What to work on: Copy each line containing "sidebar" from the listing below.

****************

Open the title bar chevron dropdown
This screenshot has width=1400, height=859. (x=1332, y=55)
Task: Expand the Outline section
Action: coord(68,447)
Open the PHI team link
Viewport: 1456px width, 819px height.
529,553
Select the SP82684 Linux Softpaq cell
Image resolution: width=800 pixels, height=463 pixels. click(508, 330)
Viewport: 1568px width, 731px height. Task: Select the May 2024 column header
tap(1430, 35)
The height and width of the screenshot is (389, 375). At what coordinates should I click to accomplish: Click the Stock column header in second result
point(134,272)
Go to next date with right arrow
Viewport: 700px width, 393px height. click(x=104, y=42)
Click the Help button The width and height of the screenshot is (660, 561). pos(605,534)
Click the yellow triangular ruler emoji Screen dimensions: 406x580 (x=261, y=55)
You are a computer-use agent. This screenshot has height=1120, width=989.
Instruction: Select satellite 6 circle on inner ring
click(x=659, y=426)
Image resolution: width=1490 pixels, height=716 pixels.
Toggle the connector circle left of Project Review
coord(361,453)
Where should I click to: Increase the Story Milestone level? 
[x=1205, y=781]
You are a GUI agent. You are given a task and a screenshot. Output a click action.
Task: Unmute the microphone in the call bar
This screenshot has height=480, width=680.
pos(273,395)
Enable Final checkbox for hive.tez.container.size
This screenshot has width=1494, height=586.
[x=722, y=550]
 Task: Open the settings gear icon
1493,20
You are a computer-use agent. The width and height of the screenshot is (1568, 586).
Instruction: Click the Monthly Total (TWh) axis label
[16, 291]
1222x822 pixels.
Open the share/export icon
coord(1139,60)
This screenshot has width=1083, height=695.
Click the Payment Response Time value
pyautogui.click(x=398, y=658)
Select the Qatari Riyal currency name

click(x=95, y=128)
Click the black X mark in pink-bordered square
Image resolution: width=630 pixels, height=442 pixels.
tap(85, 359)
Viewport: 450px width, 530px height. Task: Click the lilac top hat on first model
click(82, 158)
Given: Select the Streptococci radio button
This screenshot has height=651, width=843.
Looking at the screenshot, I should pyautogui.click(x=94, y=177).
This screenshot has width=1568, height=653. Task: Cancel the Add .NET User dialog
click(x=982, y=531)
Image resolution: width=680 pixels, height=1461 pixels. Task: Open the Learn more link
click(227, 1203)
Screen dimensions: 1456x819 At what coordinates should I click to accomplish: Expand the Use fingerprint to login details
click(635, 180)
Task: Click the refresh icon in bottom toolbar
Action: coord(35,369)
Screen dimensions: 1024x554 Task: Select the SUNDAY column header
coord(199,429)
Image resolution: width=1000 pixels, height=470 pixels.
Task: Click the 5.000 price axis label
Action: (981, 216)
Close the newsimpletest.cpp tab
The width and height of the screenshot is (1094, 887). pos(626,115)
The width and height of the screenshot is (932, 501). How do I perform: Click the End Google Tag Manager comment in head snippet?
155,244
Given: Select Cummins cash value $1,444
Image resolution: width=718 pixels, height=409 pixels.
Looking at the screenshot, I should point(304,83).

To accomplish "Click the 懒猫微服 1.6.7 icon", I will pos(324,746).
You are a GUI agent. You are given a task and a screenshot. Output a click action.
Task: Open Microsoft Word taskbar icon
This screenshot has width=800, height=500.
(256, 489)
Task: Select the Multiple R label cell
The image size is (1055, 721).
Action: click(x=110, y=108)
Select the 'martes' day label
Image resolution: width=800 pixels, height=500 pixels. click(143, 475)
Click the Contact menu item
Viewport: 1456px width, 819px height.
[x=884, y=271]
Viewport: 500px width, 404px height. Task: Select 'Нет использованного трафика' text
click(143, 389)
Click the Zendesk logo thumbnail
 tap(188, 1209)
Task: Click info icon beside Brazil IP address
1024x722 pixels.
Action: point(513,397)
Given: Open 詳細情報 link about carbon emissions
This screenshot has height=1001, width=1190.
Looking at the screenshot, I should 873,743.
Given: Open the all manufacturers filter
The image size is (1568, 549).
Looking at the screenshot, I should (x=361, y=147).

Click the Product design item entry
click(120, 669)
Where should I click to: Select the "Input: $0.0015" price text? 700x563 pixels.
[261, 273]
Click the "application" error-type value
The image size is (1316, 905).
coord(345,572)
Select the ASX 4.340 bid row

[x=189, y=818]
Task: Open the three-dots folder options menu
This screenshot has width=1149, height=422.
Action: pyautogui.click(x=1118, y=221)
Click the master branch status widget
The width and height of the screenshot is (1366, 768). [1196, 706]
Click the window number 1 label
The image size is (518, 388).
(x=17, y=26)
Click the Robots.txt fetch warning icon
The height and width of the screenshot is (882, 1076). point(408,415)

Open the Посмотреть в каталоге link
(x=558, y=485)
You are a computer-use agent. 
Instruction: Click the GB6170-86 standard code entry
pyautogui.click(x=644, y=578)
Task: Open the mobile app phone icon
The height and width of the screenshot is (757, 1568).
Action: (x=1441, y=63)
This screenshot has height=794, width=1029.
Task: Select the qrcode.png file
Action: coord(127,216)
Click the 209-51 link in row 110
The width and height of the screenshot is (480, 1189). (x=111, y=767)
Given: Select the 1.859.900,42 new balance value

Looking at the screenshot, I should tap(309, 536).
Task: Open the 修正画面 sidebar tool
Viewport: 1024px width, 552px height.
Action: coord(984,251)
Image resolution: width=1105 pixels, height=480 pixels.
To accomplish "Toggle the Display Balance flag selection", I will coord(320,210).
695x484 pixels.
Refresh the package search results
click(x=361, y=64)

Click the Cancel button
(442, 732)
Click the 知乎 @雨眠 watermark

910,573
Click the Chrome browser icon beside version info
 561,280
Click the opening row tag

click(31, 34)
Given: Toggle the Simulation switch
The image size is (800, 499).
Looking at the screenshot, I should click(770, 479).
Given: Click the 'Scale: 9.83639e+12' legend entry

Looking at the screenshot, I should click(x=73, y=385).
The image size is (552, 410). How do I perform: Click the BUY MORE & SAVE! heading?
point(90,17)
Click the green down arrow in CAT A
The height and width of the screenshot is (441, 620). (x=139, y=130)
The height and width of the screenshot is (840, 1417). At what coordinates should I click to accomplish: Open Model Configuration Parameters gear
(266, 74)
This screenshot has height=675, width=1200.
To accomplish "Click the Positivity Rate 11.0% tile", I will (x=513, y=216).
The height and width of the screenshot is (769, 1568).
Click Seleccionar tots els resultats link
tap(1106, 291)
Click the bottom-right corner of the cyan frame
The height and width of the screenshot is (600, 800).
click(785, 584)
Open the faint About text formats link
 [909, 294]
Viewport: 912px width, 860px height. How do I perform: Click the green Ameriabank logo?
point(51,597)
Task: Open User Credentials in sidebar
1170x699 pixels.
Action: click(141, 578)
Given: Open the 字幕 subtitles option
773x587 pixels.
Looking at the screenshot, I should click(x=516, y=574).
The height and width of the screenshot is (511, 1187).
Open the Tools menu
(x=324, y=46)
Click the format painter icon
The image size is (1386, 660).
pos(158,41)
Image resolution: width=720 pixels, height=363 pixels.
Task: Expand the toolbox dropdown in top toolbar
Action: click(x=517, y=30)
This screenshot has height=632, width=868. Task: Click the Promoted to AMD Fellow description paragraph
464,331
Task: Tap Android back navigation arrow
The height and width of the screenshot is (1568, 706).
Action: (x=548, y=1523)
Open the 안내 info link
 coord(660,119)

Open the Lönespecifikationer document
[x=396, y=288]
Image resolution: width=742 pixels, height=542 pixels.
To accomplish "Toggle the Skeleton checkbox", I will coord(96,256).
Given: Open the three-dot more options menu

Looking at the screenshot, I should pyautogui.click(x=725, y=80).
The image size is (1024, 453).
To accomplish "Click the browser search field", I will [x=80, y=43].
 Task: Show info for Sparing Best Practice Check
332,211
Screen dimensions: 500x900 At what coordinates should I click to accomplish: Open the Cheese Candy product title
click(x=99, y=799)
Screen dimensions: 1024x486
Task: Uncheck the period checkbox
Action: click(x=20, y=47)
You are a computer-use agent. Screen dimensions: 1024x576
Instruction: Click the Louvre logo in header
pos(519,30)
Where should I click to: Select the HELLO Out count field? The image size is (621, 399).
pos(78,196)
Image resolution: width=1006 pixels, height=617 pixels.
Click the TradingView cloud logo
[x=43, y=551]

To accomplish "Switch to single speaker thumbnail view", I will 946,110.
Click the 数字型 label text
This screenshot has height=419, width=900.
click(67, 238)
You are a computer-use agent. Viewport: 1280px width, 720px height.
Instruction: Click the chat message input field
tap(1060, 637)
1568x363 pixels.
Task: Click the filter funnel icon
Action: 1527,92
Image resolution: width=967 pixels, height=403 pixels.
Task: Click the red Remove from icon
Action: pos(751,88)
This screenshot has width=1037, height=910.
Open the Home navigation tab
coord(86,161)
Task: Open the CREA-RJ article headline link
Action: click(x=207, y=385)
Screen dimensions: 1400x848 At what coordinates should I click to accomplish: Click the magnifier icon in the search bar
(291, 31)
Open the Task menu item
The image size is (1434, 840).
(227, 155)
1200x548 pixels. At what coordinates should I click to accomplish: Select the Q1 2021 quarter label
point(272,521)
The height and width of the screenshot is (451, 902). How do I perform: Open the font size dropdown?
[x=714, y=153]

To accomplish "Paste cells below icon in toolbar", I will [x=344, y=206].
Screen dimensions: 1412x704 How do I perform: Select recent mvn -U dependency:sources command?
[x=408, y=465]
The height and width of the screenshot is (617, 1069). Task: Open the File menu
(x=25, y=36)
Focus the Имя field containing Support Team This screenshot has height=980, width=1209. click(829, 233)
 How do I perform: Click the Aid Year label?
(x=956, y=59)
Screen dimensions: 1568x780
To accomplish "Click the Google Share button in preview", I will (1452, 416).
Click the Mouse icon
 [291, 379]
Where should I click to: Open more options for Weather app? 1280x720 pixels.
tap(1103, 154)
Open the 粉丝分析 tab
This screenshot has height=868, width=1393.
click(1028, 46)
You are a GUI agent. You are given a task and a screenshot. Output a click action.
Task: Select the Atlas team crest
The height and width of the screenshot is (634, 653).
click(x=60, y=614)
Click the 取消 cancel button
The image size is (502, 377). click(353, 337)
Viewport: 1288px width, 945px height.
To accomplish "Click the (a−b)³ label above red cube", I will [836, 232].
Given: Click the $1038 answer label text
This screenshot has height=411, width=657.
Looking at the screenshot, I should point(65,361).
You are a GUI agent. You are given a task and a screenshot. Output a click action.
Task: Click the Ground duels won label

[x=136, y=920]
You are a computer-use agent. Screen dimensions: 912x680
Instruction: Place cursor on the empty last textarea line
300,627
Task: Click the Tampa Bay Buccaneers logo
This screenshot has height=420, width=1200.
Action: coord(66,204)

****************

Solution:
Task: Open the 修正画面 sidebar tool
Task: Open User Credentials in sidebar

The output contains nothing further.